Алекс взглянула на него с подозрением: интересно, в каком он лагере?
— Когда родители расходятся, дети часто думают, что причина в них, — пояснил свою мысль Сент-Ив.
Алекс застыла, глядя в пустоту, словно пыталась понять, стоит ли ей говорить.
— Мне часто хотелось уйти от Николя, но я думать не думала, что уйду вот так. Мне всегда больше нравились мужчины, чем женщины. Женщин я считала ревнивыми сплетницами. Шарли говорит, что нам внушают сексистские идеи, восстанавливают нас друг против друга, а мы, женщины, наоборот, должны быть заодно… Шарли пришла к нам в салон делать чистку лица. У нее пирсинг, работать нужно было осторожно. Я стала спрашивать: зачем пирсинг, зачем татуировка? Оказалось, творческая натура. Пишет стихи. Она мне их читала…
Александра спохватилась, что погружается в воспоминания о том, как она влюбилась, и замолчала.
— Ты не вернешься? Никогда не будешь жить с нами? — спросил Николя разбитым голосом.

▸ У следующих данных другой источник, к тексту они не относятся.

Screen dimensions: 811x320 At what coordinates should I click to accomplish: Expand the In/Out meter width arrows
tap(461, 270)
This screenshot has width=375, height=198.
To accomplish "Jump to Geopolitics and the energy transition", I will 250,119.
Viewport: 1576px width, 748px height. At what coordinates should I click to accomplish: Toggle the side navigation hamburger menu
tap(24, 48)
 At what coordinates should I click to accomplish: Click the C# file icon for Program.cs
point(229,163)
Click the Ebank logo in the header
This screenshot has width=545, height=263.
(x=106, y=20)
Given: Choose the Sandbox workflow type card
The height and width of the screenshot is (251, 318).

Это был даже не вопрос — утверждение. Алекс промолчала.
— Хотя бы одной из нас повезло. Элоди всем рассказывает, что у нее две мамы и как это здорово. А мы сгораем от стыда.
— Тебе за меня стыдно?
Спаситель наблюдал за Николя. Он сидел сгорбившись, уставив глаза в пол. Чувствовал себя окончательно раздавленным.
Марион, у которой легко, как у любого подростка, менялось настроение, перескочила на другую тему. Она спросила Сент-Ива, правда ли, что Элоди получит от него хомяка.
— И где он будет жить? — Марион посмотрела на мать. — У нас дома или у вас?
— Оба дома твои, — отозвалась Алекс.
— Ну уж нет! Не все так просто! — возмутился Николя. — Ты бросила свой дом! Другого дома у девочек нет и не будет! Они выросли в нашем доме! Я расстался с Миленой, чтобы не огорчать наших старших! Я делаю все, чтобы дочкам дома было хорошо! Может, я оказался негодным мужем, но хорошим отцом я был всегда.
Молчание. «Второй раунд», — отметил про себя Сент-Ив.
В коридоре Лазарь осторожно встал и отправился в кухню. Приключения в «Мире военного ремесла» показались ему внезапно интереснее малопонятного мира взрослых.
Через четверть часа Спаситель проводил Марион и ее родителей до входной двери, закрыл ее за ними и, прислонившись к ней спиной, шумно выдохнул. Прикрыл глаза и глубоко задумался. Что произошло во время этого сеанса? Оганёры сдвинулись с мертвой точки? Довольны, что свели счеты? Он слегка улыбнулся: ну и профессия!